Free radicals are associated with a variety of human diseases, including cancer, atherosclerosis, Alzheimer's disease, Parkinson's disease and so many others. Free radicals may also be linked to aging, which has been defined as a gradual accumulation of free-radical damage.
Sources of Free Radicals
- Air pollution
- Cigarette smoke
- Automobile exhaust
- Toxic waste
- UV light
- Certain foods
- Internal Production
- Metabolic reactions
- Stress Factors
- Chain Reactions
A free radical steels an electron to balance itself and this creates a new free radical and this process continues leading to the formation of millions of free radicals.
Are Free Radicals beneficial to human body?
Free radicals may be essential to life. The body's ability to turn air and food into chemical energy depends on a chain reaction of free radicals. Free radicals are also a crucial part of the immune system, floating through the veins and attacking foreign invaders.
Are Free Radicals Dangerous?
As soon as free radicals are formed, a chain reaction starts. The first free radical pulls an electron from a molecule, which destabilizes the molecule and turns it into a free radical. That molecule then takes an electron from another molecule, destabilizing it and turning it into a free radical. This domino effect disrupts and damages the whole cell. The free radical chain reaction may induce broken cell membranes, which can alter what enters and exits the cell. The chain reaction may alter the structure of a lipid, making it more likely to become trapped in an artery. The damaged molecules may mutate and grow tumors or the cascading damage may change the DNA code.
Oxidative stress develops when there are too many free radicals and too much cellular damage. Oxidative stress is associated with damage of proteins, lipids and nucleic acids. Various studies suggested oxidative stress may play a role in the development of many disorders, including macular degeneration, cardiovascular disease, certain cancers, emphysema, alcoholism, Alzheimer's disease, Parkinson's disease, ulcers and all inflammatory diseases. Free radicals may also be associated with aging. Free radicals can damage DNA code, causing our new cells to grow incorrectly, leading to aging.

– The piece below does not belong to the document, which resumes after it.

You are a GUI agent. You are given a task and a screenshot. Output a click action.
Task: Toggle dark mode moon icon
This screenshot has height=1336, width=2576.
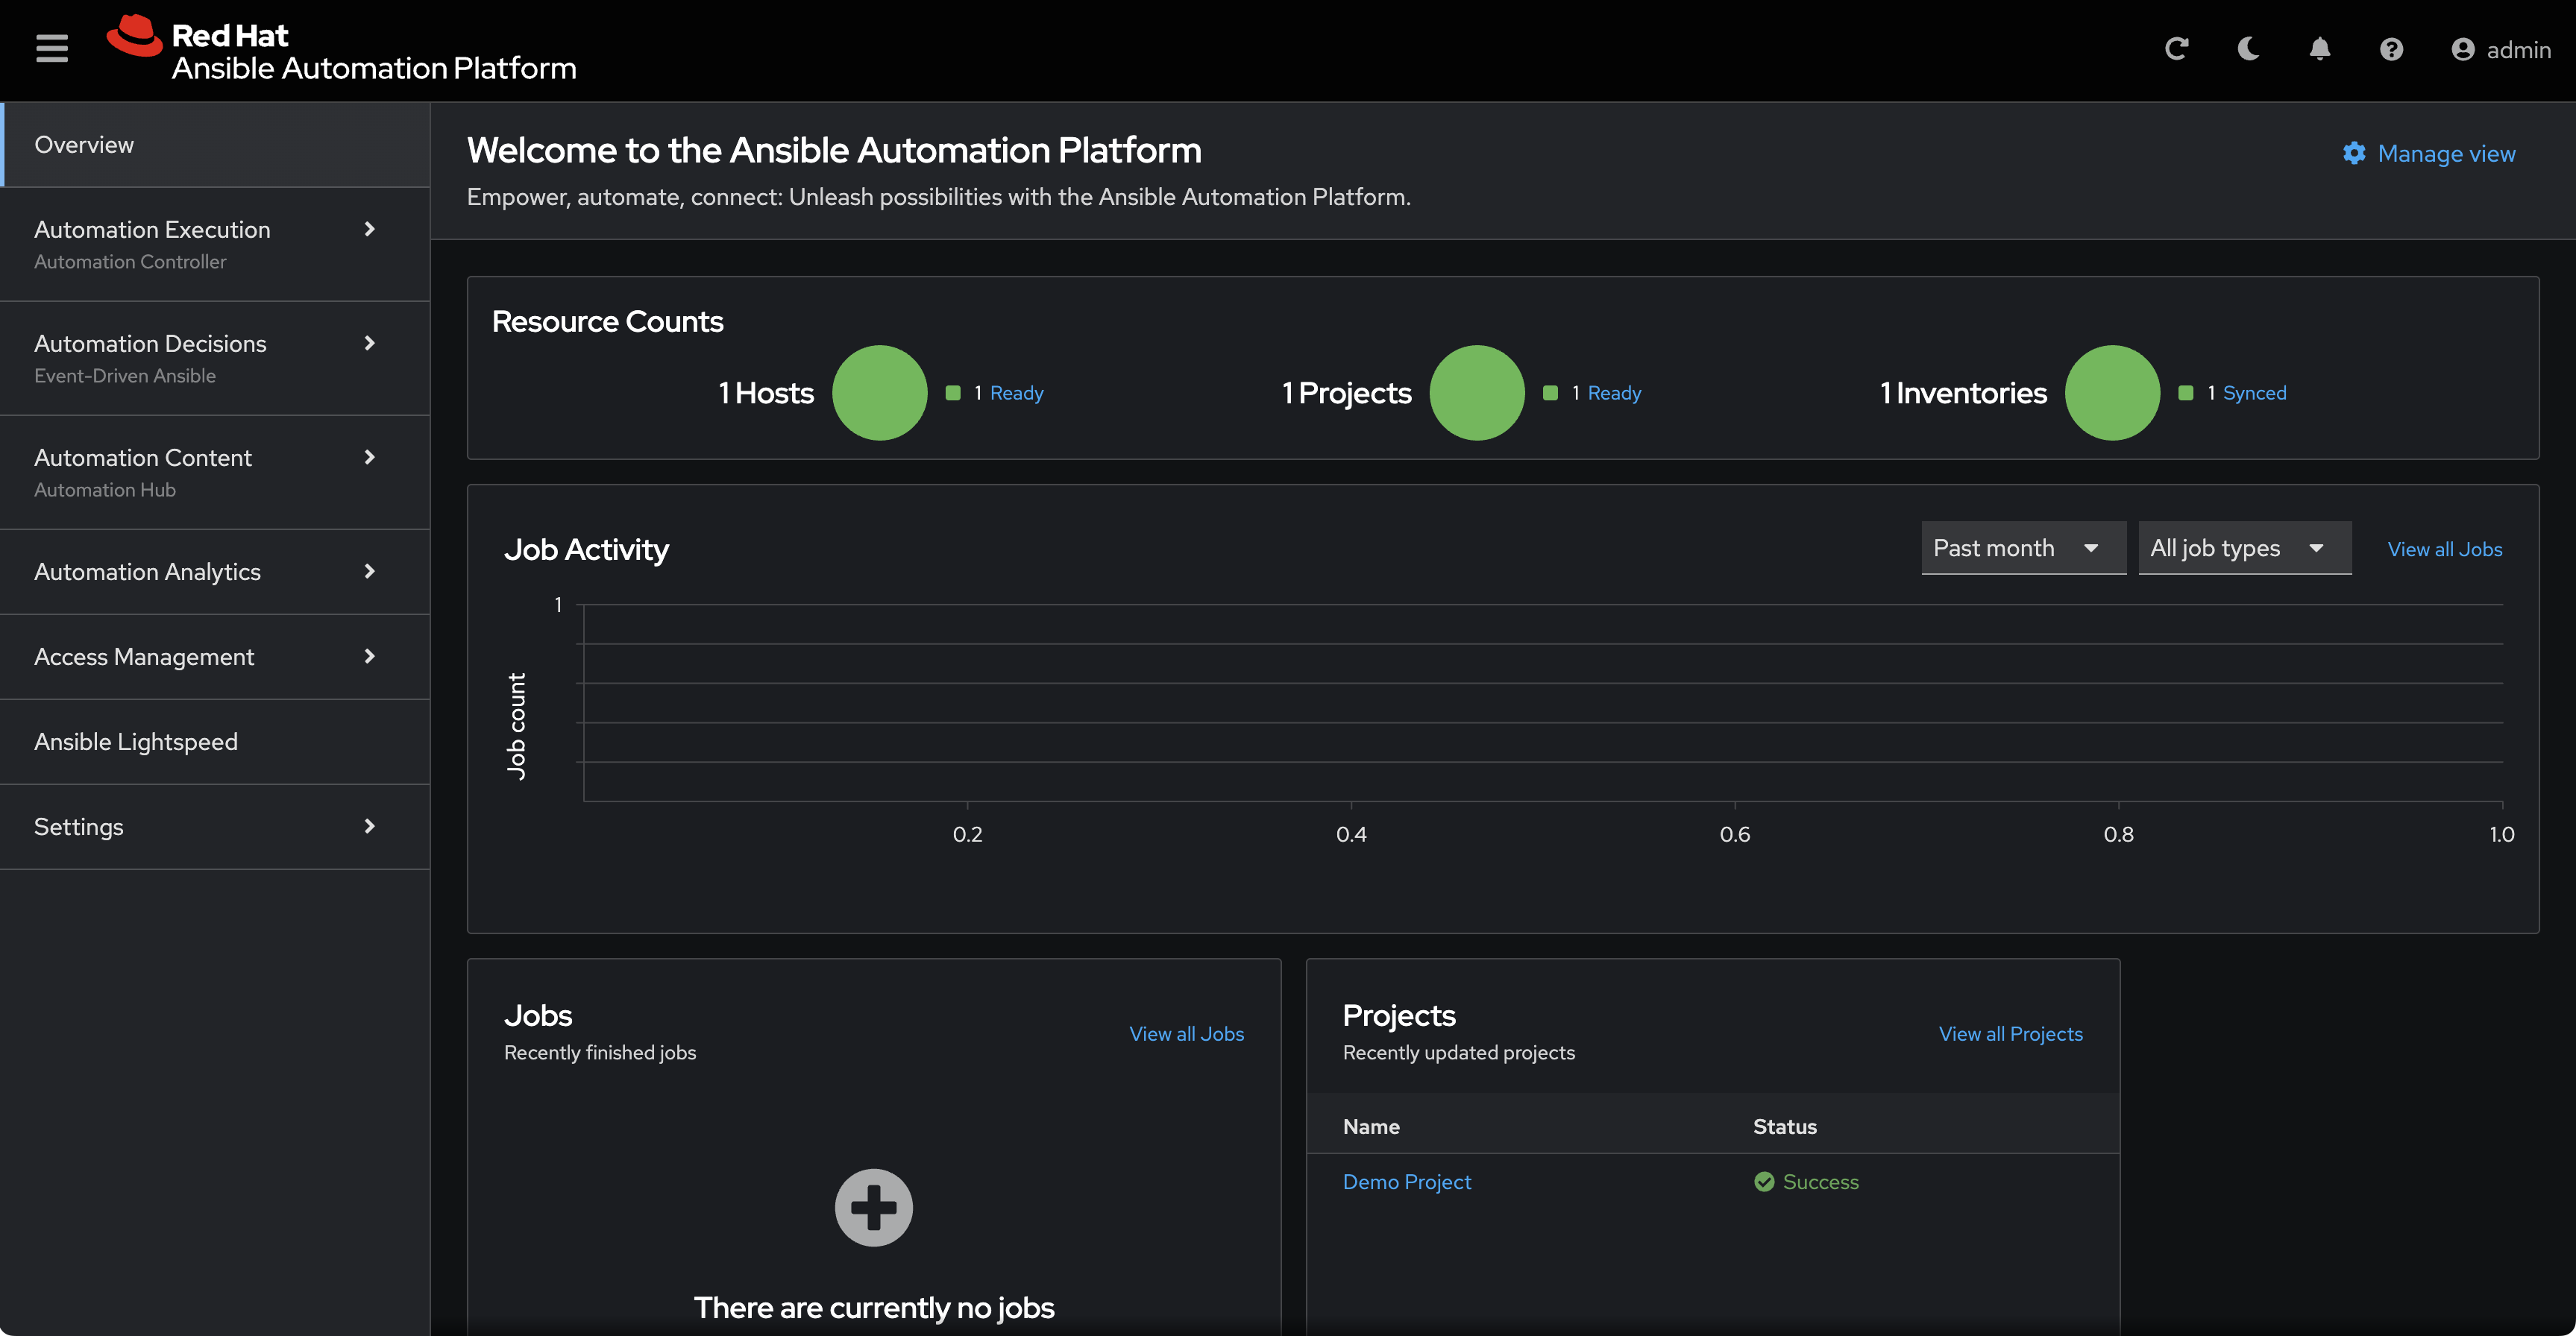coord(2248,49)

What are the symptoms of oxidative stress?
Symptoms of oxidative stress may include:
- Noise sensitivity
- Memory loss
- Brain fog
- Muscle and joint pain
- Wrinkles and gray hair
- Vision trouble
- Compromised immunity.
Are there Tests for free radicals?
The amount of free radicals in the body cannot be directly measured. However, there are indirect methods of measuring oxidative stress involving analysis of byproducts of lipid peroxidation. The accuracy of these methods is questionable. Moreover, kits for testing oxidative stress are available and their accuracy is also questionable.
Antioxidants can control free radicals and prevent their damaging effects. Thus, antioxidants are molecules in cells that prevent free radicals from taking electrons and causing damage. Antioxidants are able to give an electron to a free radical without being destabilized and thus terminating the free radical chain reaction. Antioxidants are considered natural substances whose function is to clean up free radicals. Just like fiber cleans up waste products in the intestines, antioxidants can clean up the free radical waste in the cells. The well-known antioxidants include beta-carotene, other carotenoids, lutein, vitamin C, vitamin E, lycopene and other phytonutrients.
The human body can produce some antioxidants on its own, but not a sufficient amount. Oxidative stress occurs when there is an imbalance of free radicals and antioxidants, too many free radicals and too few antioxidants.
Antioxidants can be obtained from diet or supplements. Antioxidants are plentiful in fruits and vegetables, especially colorful fruits and vegetables including berries, tomatoes, broccoli, spinach, nuts and green tea.
Antioxidants became well known in the 1990s when scientists began to realize the possible effects of free radicals on cancer development, atherosclerosis and other chronic conditions. During the subsequent decades, scientists have conducted many studies on the effects of antioxidants with mixed results. A 6-year trial, the Age-Related Eye Disease Study (AREDS), found that a combination of vitamin C, vitamin E, beta-carotene and zinc offered some protection against the development of advanced age-related macular degeneration.